As it is with Tempest 1, this work illustrates the relationship between the viewer/spectator and the subjected body of the signifier. This push and pull creates visual tension that has been dominating both subjects since the dawn of time although more obvious through delivery methods such as social media and modern advertisements.
The collage represents the fragmentation of the signifier through ripped and cut out pieces of paper, and the surrealist approach adds an intensity to the viewer/subject relationship through a dreamlike approach possessing unreal qualities conceived by the author somewhere between asleep and awake. The sun and moon covering the subjects face elevates her status and although history has manipulated how the viewed body should be positioned, she connotes a goddess being that pulls back from the viewer, drawing them in. The ripped pages from Shakespeare’s comedy The Tempest is open to interpretation, itself, adding mystery to the work.

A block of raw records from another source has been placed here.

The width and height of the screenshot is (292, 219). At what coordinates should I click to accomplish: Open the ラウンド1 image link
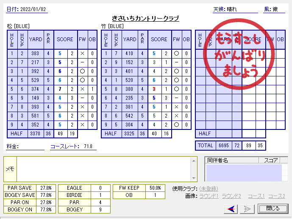pos(209,196)
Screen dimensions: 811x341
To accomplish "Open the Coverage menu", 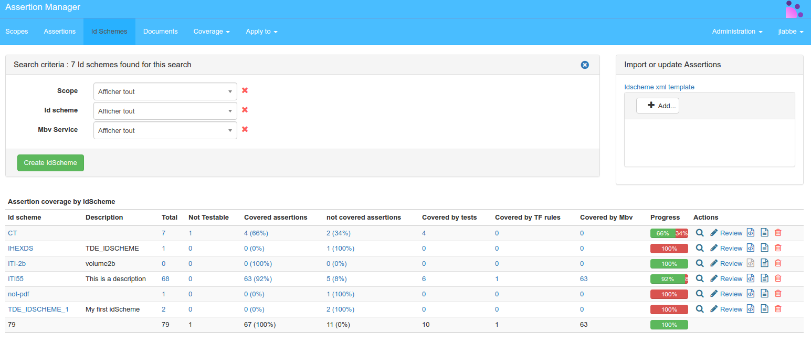I will click(211, 32).
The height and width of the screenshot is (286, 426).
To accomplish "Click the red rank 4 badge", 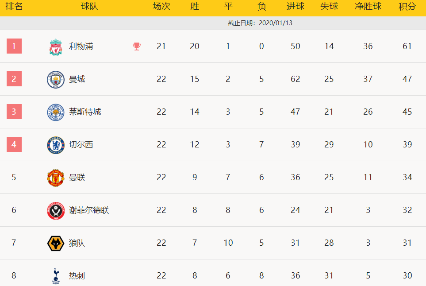I will click(14, 144).
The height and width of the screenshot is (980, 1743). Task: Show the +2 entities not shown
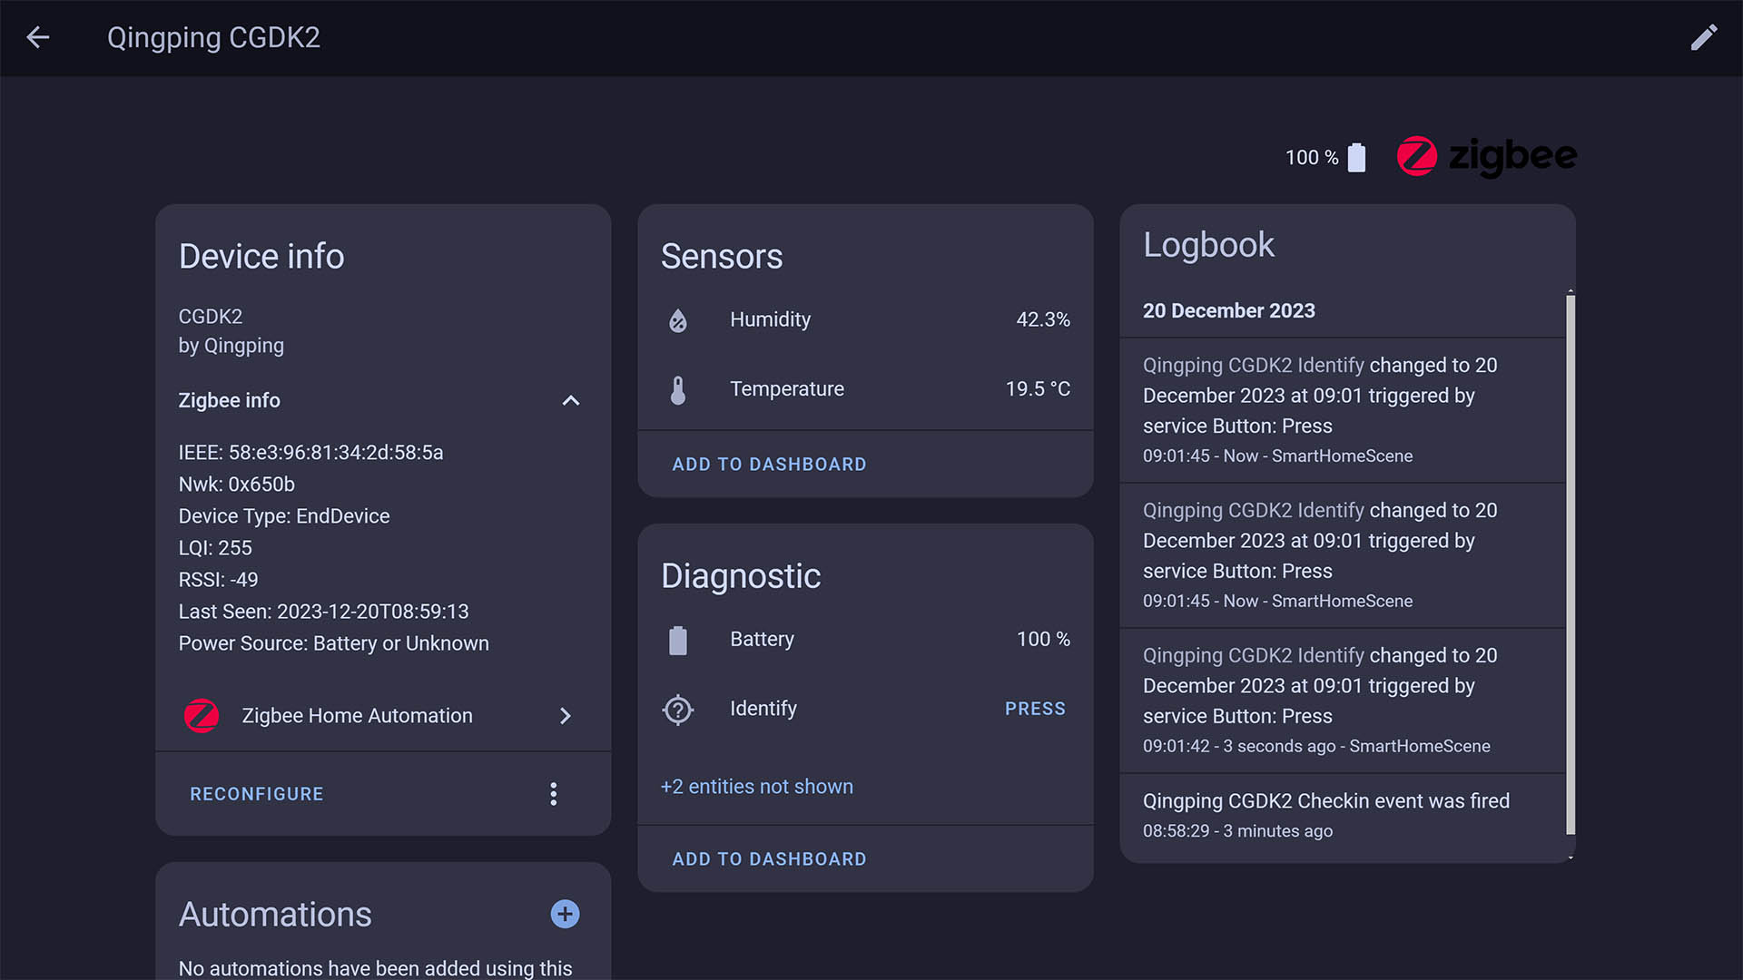coord(756,787)
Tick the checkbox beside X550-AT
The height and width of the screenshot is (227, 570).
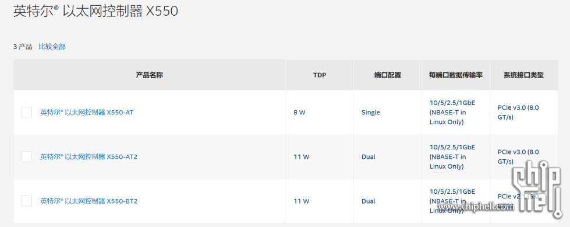[x=27, y=112]
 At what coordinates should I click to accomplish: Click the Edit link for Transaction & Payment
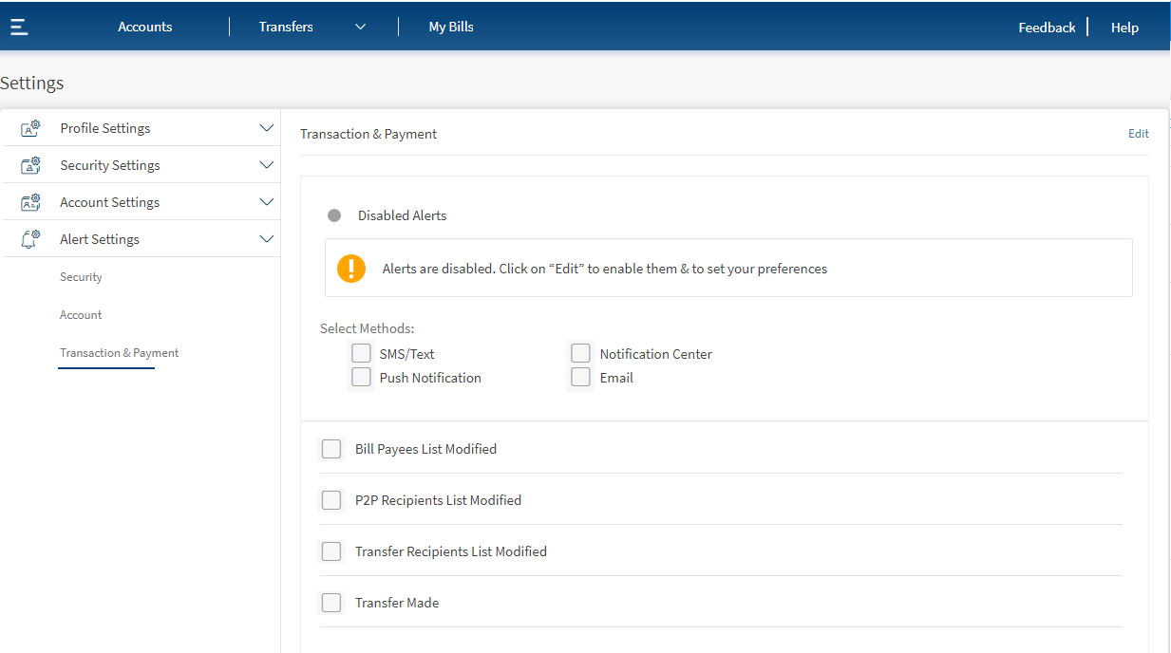[1138, 134]
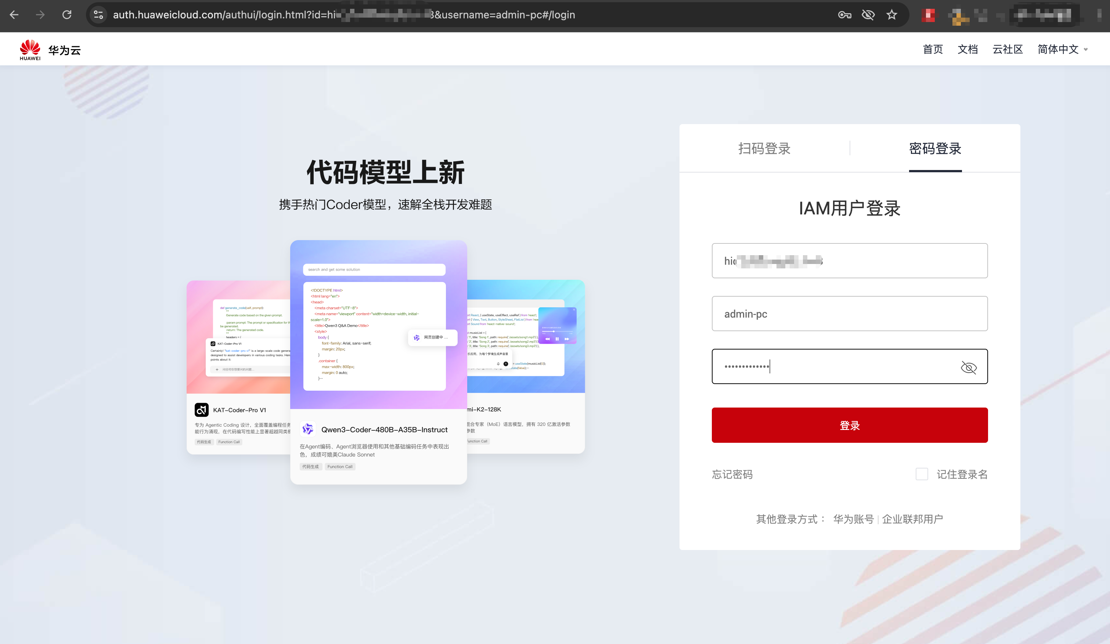Open the 忘记密码 link
Viewport: 1110px width, 644px height.
(732, 474)
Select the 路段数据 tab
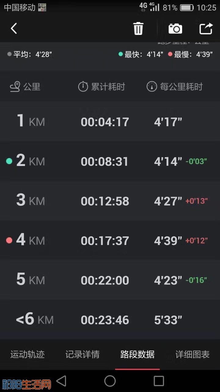The image size is (220, 392). [x=138, y=355]
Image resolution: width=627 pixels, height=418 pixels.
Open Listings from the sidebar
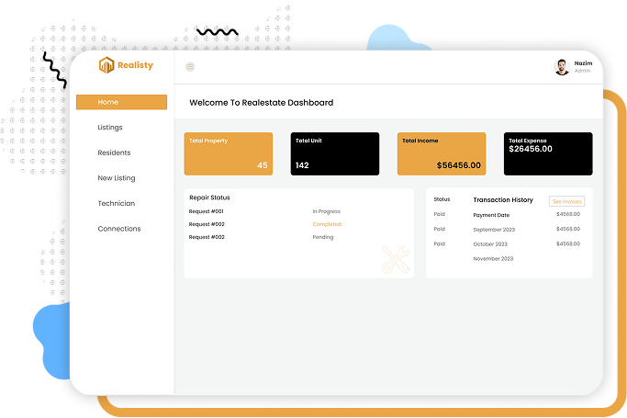pos(110,128)
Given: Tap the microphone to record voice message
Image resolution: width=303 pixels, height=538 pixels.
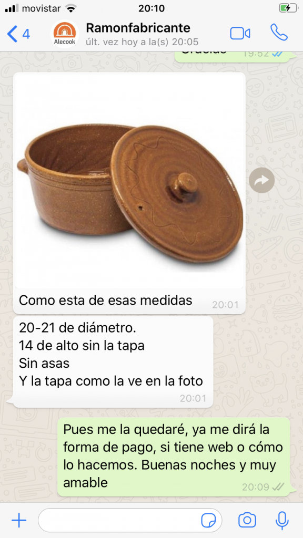Looking at the screenshot, I should point(282,521).
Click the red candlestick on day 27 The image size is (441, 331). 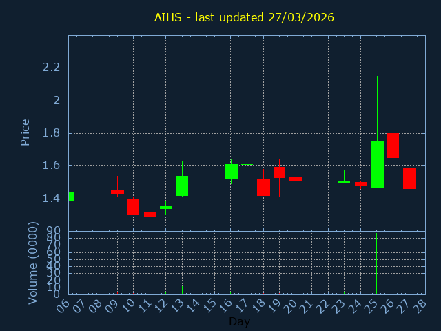tap(409, 178)
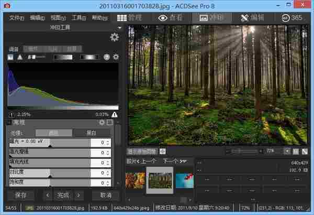
Task: Open the develop tools settings gear
Action: [114, 37]
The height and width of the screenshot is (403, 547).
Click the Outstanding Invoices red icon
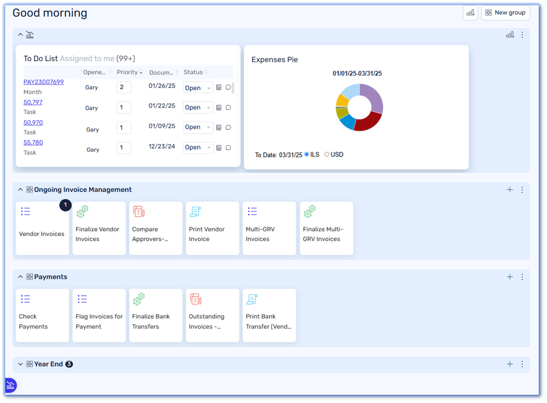195,298
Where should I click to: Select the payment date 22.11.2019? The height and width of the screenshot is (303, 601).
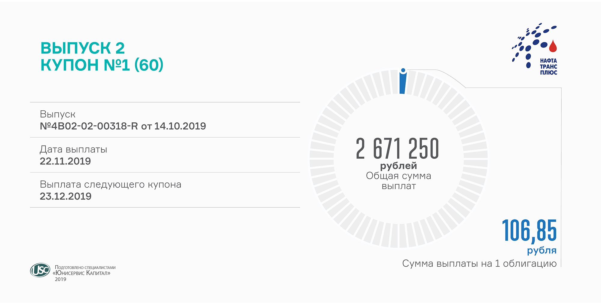[x=65, y=161]
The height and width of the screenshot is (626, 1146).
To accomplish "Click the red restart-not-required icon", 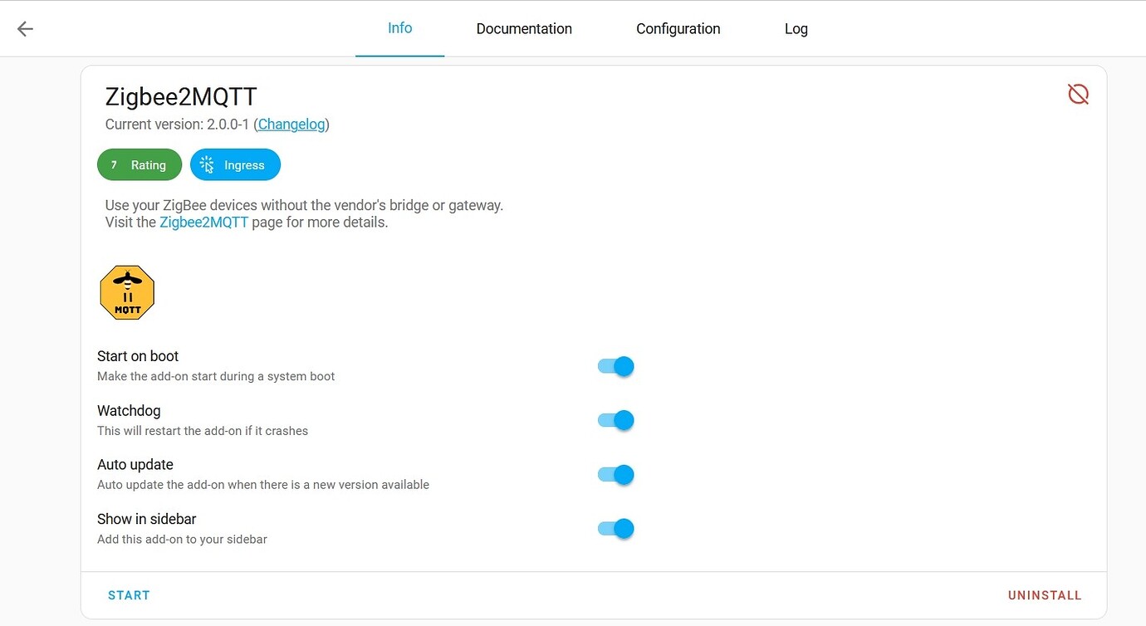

Theoretical Approach to Visual Research
Those who hold different positions of perspective from differing social and cultural backgrounds may visualize representations of artistry in dichotomic segments unless guided by the author to an extent, whether this be through simplification or extensive research into numerous societal backgrounds for consideration. The deception of assuming the participant shares understanding with the author in this project relied on exploring insider/outsider, familiar, perspectives relevant to the audience (Mannay, 2016). This pathway has driven the extent of research and informed a more critical approach to the design of this project in that the message must not be lost in translation or assumptions of shared understanding.
During research, I became increasingly aware of visual memory and how it works in the viewer. This aided in a deeper awareness of how to use a visual response to a serious situation by manipulating conscious levels of visuals already embedded into our systems and generating new ideas into something perceptible. (Williams and Newton, 2007) The theoretical framework surrounding the topic of a visual response to methods in advertisements were difficult to convey due to the broad abstractions between society and culture in my research field.